For Worthing Borough Council, one councillor is due to be elected in each of the following wards on 7 May 2026: Broadwater, Castle, Central, Durrington, Gaisford, Goring, Heene, Marine, Northbrook, Offington, Salvington, Selden and Tarring. For West Sussex County Council, one councillor is due to be elected in each of the Worthing area divisions of Broadwater, Cissbury, Durrington and Salvington, Goring, Northbrook, Tarring, Worthing East, Worthing Pier and Worthing West. In practical terms, that means many voters in Worthing will receive two ballot papers on the same day, one for borough representation and one for county representation.

The two councils have different responsibilities. Worthing Borough Council deals with services at borough level, including areas such as housing, rubbish collection, local planning and council tax collection. West Sussex County Council is responsible for wider county services including education, social care, highways, transport and other strategic functions. The elections therefore matter for both day to day neighbourhood issues and larger county wide decisions that affect residents across Worthing and the rest of West Sussex.

At the same time, local elections are often read more widely as a test of the national political mood. Research by Ipsos ahead of the 2025 English local elections found voters were just as likely to say their choice would be influenced by how their local council had run things as by how the UK Government had run the country, with both factors cited by 38 per cent of respondents. Analysts also routinely produce national vote share estimates from local election results to assess the broader political picture, although the elections themselves do not determine who forms the UK Government.
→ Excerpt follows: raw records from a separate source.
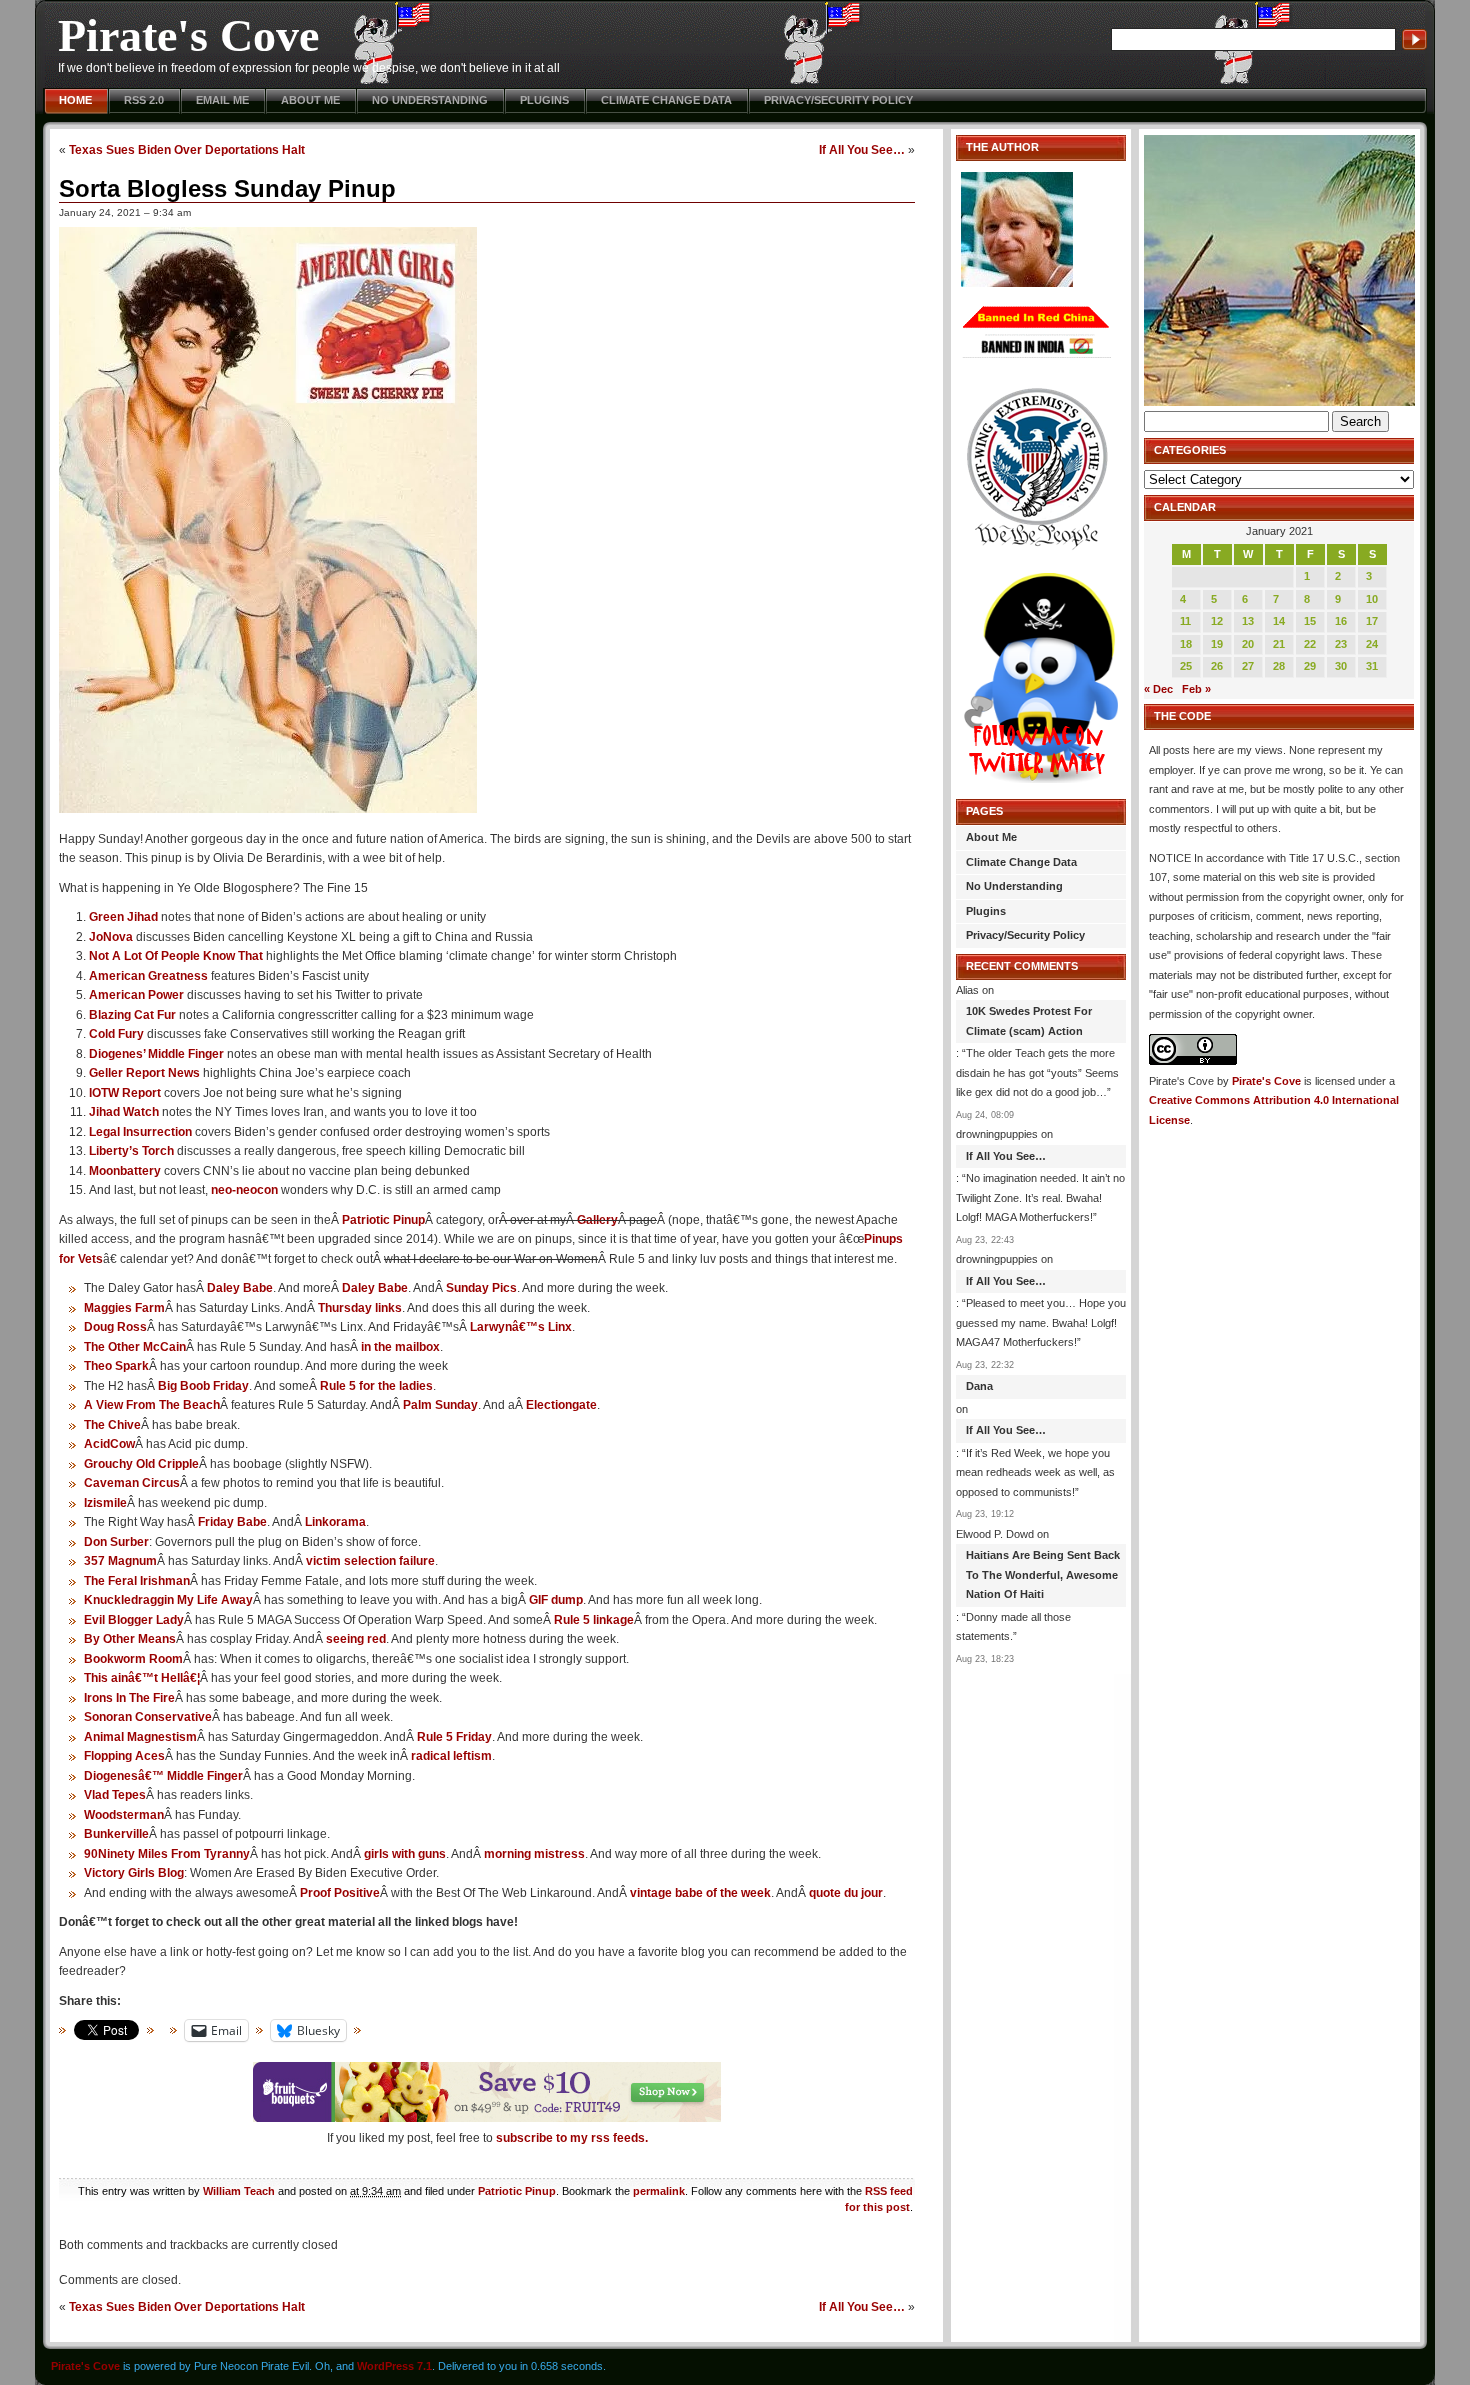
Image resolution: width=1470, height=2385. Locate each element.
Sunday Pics (481, 1288)
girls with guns (405, 1854)
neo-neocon (244, 1190)
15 (1310, 621)
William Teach (239, 2191)
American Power (136, 995)
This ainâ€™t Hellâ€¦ (142, 1678)
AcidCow (109, 1444)
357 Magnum (120, 1561)
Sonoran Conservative (148, 1717)
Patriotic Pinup (383, 1220)
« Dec (1158, 689)
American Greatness (148, 976)
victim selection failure (370, 1561)
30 (1341, 666)
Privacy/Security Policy (838, 100)
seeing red (356, 1639)
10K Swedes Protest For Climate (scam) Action (1029, 1021)
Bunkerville (116, 1834)
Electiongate (561, 1405)
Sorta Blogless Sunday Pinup (227, 188)
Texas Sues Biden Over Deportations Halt (187, 149)
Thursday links (360, 1308)
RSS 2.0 (144, 100)
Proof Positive (340, 1893)
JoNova (111, 937)
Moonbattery (125, 1171)
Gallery (597, 1220)
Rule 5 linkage (594, 1620)
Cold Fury (116, 1034)
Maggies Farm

The path to this year’s elections has been more complicated than usual. The county council elections had already been moved from May 2025 to May 2026. More recently, the government proposed postponing a number of local elections in England scheduled for 7 May 2026, including those affecting Worthing Borough Council and West Sussex County Council, as part of wider local government reorganisation plans. That proposal was challenged in court, and after further legal and political developments the decision was reversed. As a result, the May 2026 elections in Worthing are now due to go ahead after first being postponed and then reinstated.

At the time of writing, the full official list of candidates standing in each ward and division has not yet been published by the returning officer. That means it is not yet possible to give a definitive ward by ward list of who is standing or which parties will appear in every local contest. Once the formal statements of persons nominated are released, that position will become clear.

What is already clear is the structure of the vote itself. Worthing residents are being asked to choose who will represent them at borough and county level for the next term of office, across a set of wards and divisions that cover the town.

After months of uncertainty over whether the elections would happen at all, polling day is now set for 7 May 2026, when voters in Worthing will be asked to decide who should speak for their communities in both the town hall and county hall.